Let $J = \closedint {\dfrac 1 k} k$.
Then the sequence of derivatives $\sequence { {f_n}'}_n$ converges uniformly to some real function $g: J \to \R$.
Proof
From Derivative of $n$th Root and Combination Theorem for Sequences:
- $\forall n \in \N: \forall x \in J : D_x \map {f_n} x = \dfrac {\sqrt [n] x} x$
From Closed Bounded Subset of Real Numbers is Compact, $J$ is compact.
Thus:
| \(\ds \lim_{n \mathop \to \infty} D_x \map {f_n} x\) | \(=\) | \(\ds \lim_{n \mathop \to \infty} \dfrac {\sqrt [n] x} x\) | from above | |||||||||||
| \(\ds \) | \(=\) | \(\ds \frac 1 x \lim_{n \mathop \to \infty} \sqrt [n] x\) | Multiple Rule for Real Sequences | |||||||||||
| \(\ds \) | \(=\) | \(\ds \frac 1 x \lim_{n \mathop \to \infty} x^{1/n}\) | Definition of $n$th Root | |||||||||||
| \(\ds \) | \(=\) | \(\ds \frac 1 x\) | Power Function tends to One as Power tends to Zero: Rational Number |
In particular, $\sequence { {f_n}'}_n$ is pointwise convergent to a continuous function on $J$.

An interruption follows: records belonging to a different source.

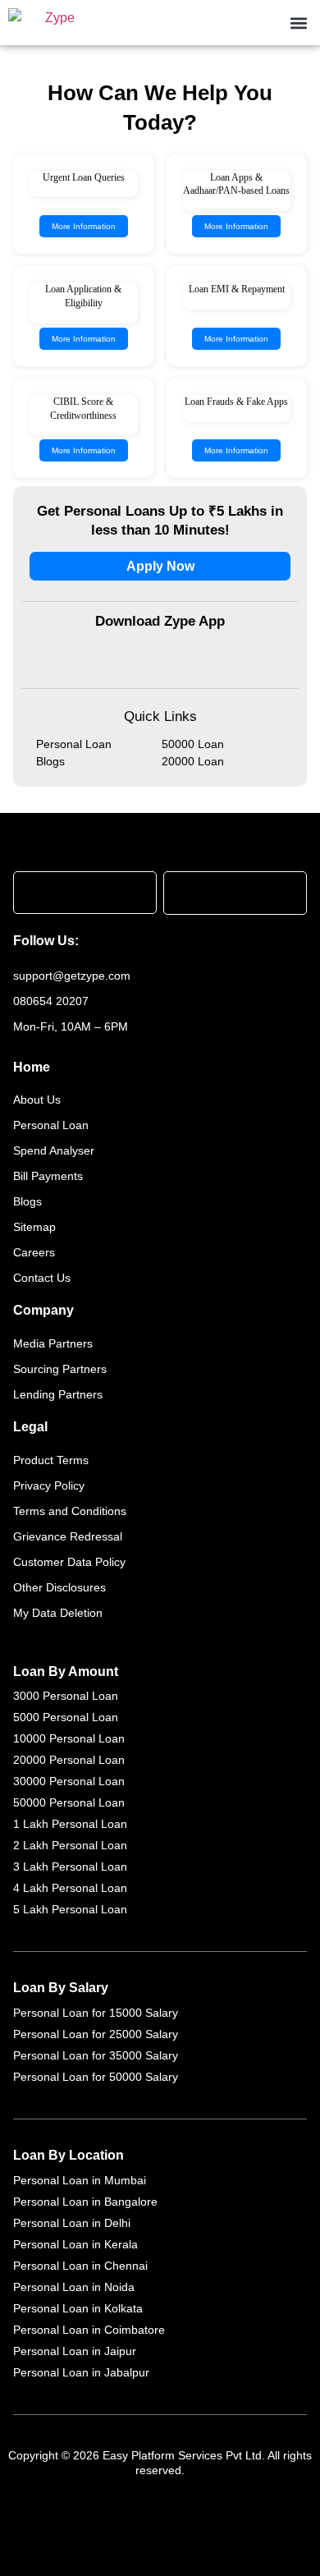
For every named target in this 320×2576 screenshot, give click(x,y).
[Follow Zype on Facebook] (162, 941)
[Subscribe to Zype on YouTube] (127, 941)
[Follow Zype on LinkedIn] (227, 941)
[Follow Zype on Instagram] (194, 941)
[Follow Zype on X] (94, 941)
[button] (298, 22)
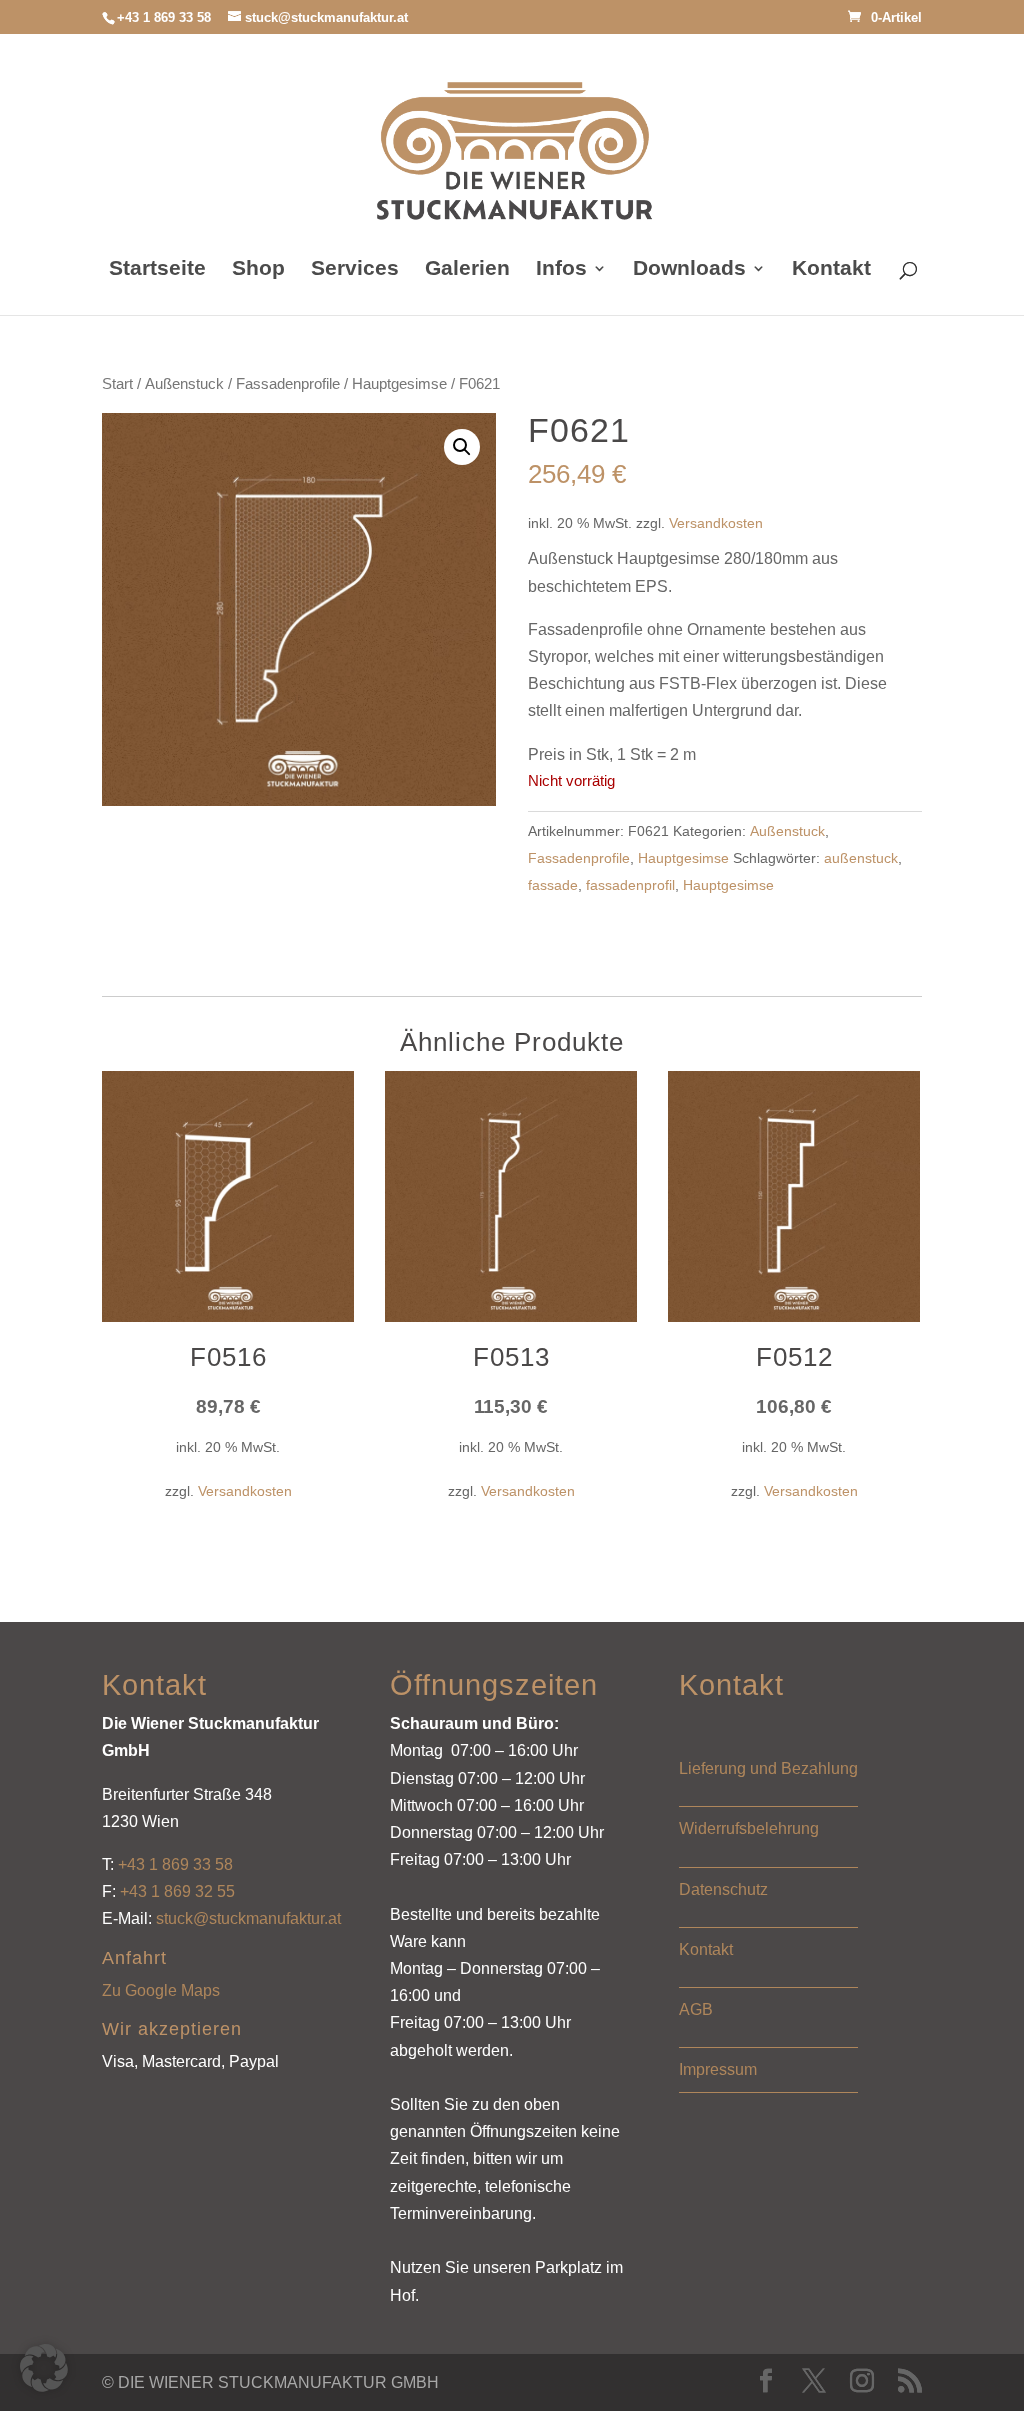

For $x \in \closedint {\frac 1 k} 1$:
| \(\ds x^{1/n}\) | \(\le\) | \(\ds x^{1 / \paren {n + 1} }\) | Exponential is Monotonic: Rational Number | |||||||||||
| \(\ds \leadsto \ \ \) | \(\ds \sqrt [n] x\) | \(\le\) | \(\ds \sqrt [n + 1] x\) | Definition of $n$th Root | ||||||||||
| \(\ds \leadsto \ \ \) | \(\ds \frac {\sqrt [n] x} x\) | \(\le\) | \(\ds \frac {\sqrt [n + 1] x} x\) | Real Number Ordering is Compatible with Multiplication |
So $\sequence {\map { {f_n}'} x}_n$ is increasing when $x \in \closedint {\dfrac 1 k} 1$.
For $x \in \closedint 1 k$:
| \(\ds x^{1/n}\) | \(\ge\) | \(\ds x^{1 / \paren {n + 1} }\) | Exponential is Monotonic: Rational Number | |||||||||||
| \(\ds \leadsto \ \ \) | \(\ds \sqrt [n] x\) | \(\ge\) | \(\ds \sqrt [n + 1] x\) | Definition of $n$th Root | ||||||||||
| \(\ds \leadsto \ \ \) | \(\ds \frac {\sqrt [n] x} x\) | \(\ge\) | \(\ds \frac {\sqrt [n + 1] x} x\) | Real Number Ordering is Compatible with Multiplication |
So $\sequence {\map { {f_n}'} x}_n$ is decreasing when $x \in \closedint {\dfrac 1 k} 1$.
Thus $\sequence {\map { {f_n}'} x}_n$ is monotone for all $x \in \closedint {\frac 1 k} 1 \cup \closedint 1 k = J$.
From Dini's Theorem, $\sequence { {f_n}'}_n$ converges uniformly to $\dfrac 1 x$ on $J$.
Hence the result.
$\blacksquare$